### Fragmento ###
Yo, yo, yo… (mil veces yo)

YO
Yo, yo, yo… ¡Cuántas veces digo y repito interiormente esta palabra! ¡Qué actitud tan egocéntrica, tan soberbia, tan indolente! ¡Pero así soy yo, así somos los hombres, con el «yo» siempre por delante!
Es la soberbia la que conjuga de manera reiterada ese yo, yo, yo que nos convierte en criaturas yermas de amor, infecundas para servir con el corazón, infructuosas cuando se trata de ponerse al servicio del Señor, áridas en la oración, nulas para la caridad, ineficaces para aprovechar al máximo los frutos de nuestros dones.
Yo, yo, yo… ¿Por qué tendemos a pensar que la vida es para uno mismo? La vida es un regalo de Dios. Y como don encierra un propósito para de cada uno de nosotros. Mi vida —tu vida—, es para Dios. Y desde el amor a Dios para el bien de los demás.
Cuesta enterrar el yo para desempolvar del corazón el talento del mandamiento del amor, quitar las telarañas de nuestros propios deseos y llenar de brillo la razón de nuestra vida.
Lo difícil es vivir una vida con corazón, alma, mente y fuerza para Dios y, actuando como Él, amando a los demás. Hay que entregar lo que uno es y posee para dar los mayores frutos. ¡Pero con el yo, yo, yo como estandarte… yerma resulta cualquier tarea!
¡Señor, Dios de bondad, deseo vivir para Ti! ¡Buscar desde Tu Palabra la verdad! ¡Espíritu Santo guía mi camino para aplicar la Palabra en mi vida y renunciar a mí mismo y desear la voluntad de Dios por encima de todo! ¡Contra el otro yo soberbio que jalona mi vida, envíame el Don de Temor de Dios, que me libre del orgullo, la vanidad y la presunción! ¡Señor, tú me invitas a perder la vida por tu causa y por el Evangelio! ¡Pero Tú sabes bien, Señor, el miedo que me produce gastar la vida, entregarla sin reservas, por ese egoísmo que me atenaza! ¡Señor, en el fondo soy un cobarde por eso me cuesta trabajar y servir a los demás, hacer un favor al que no lo va a devolver, lanzarse a fracasar, quemar las naves por el prójimo! ¡Me avergüenzo, Señor, pero así es mi vida! ¡Por eso te pido me ayudes, Señor, a distinguir entre el bien y el mal, a separar la verdad de la mentira, a diferenciar la humildad de la soberbia y el pecado de la perfección! ¡Porque, Tú eres mi ley, Señor, te pido que me ayudes a que nada ni nadie distraiga mi atención y pueda, en la medida de mis posibilidades, ser instrumento de tu amor y de tu gracia aparcando para siempre mi yo!
###
* Objetivos:
A – Reproduce del fragmento el pasaje entre "Yo, yo, yo… (mil" y "de nuestros dones.", ambos incluidos.
B – ¿Qué don pide el fragmento contra el otro yo soberbio?
C – Por favor, enumera los pares de cosas que, según el fragmento, se pide al Señor ayuda para distinguir.
Los registros son material independiente del fragmento.
### Registros de datos ###
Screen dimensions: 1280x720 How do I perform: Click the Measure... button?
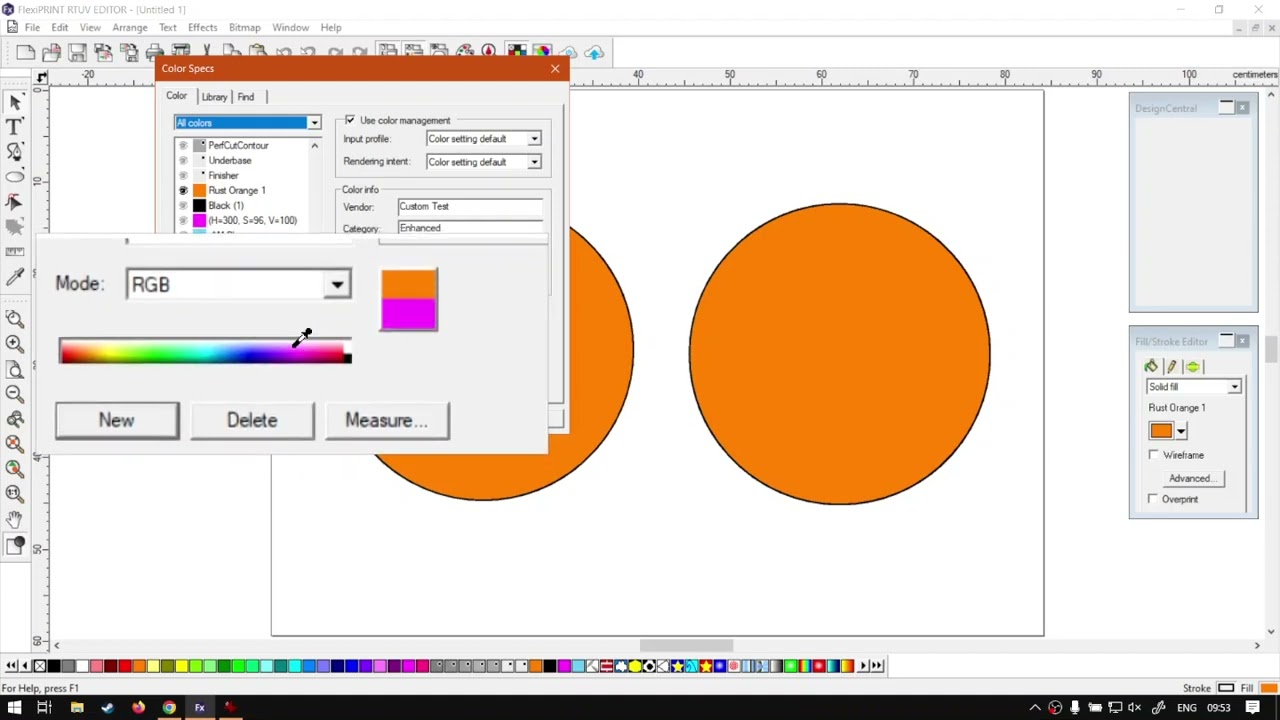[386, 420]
###
### Registros de datos ###
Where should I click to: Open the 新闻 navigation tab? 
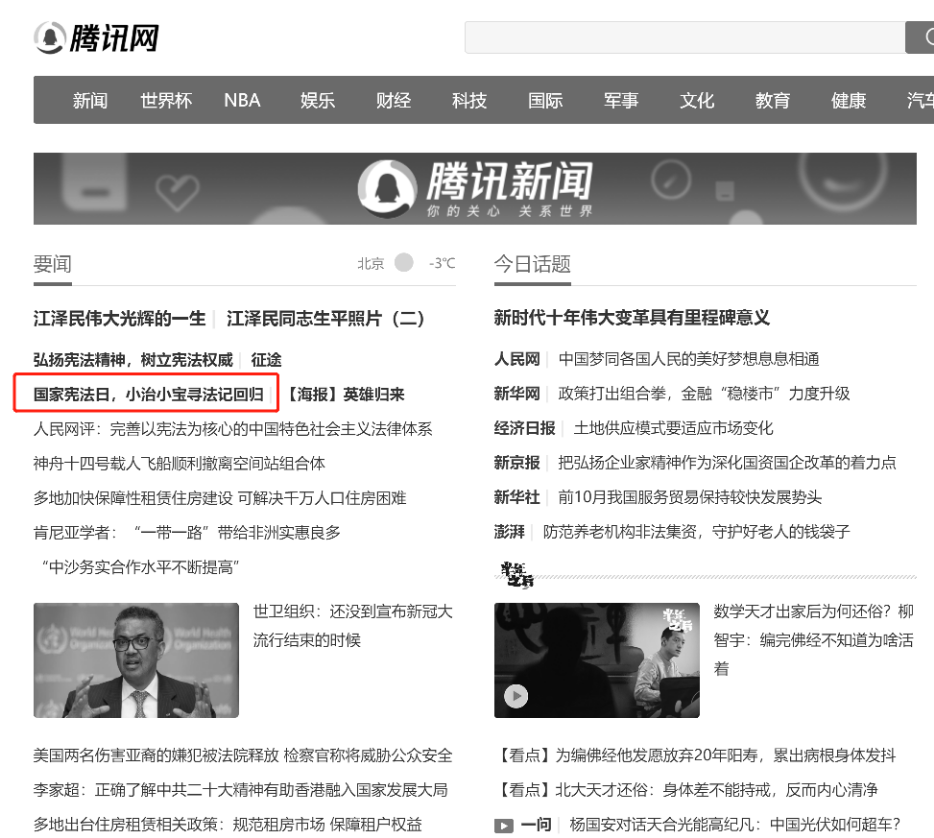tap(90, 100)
###
* Resultados en orden:
A –
Yo, yo, yo… (mil veces yo)

YO
Yo, yo, yo… ¡Cuántas veces digo y repito interiormente esta palabra! ¡Qué actitud tan egocéntrica, tan soberbia, tan indolente! ¡Pero así soy yo, así somos los hombres, con el «yo» siempre por delante!
Es la soberbia la que conjuga de manera reiterada ese yo, yo, yo que nos convierte en criaturas yermas de amor, infecundas para servir con el corazón, infructuosas cuando se trata de ponerse al servicio del Señor, áridas en la oración, nulas para la caridad, ineficaces para aprovechar al máximo los frutos de nuestros dones.

B – El Don de Temor de Dios.

C –
- El bien y el mal
- La verdad y la mentira
- La humildad y la soberbia
- El pecado y la perfección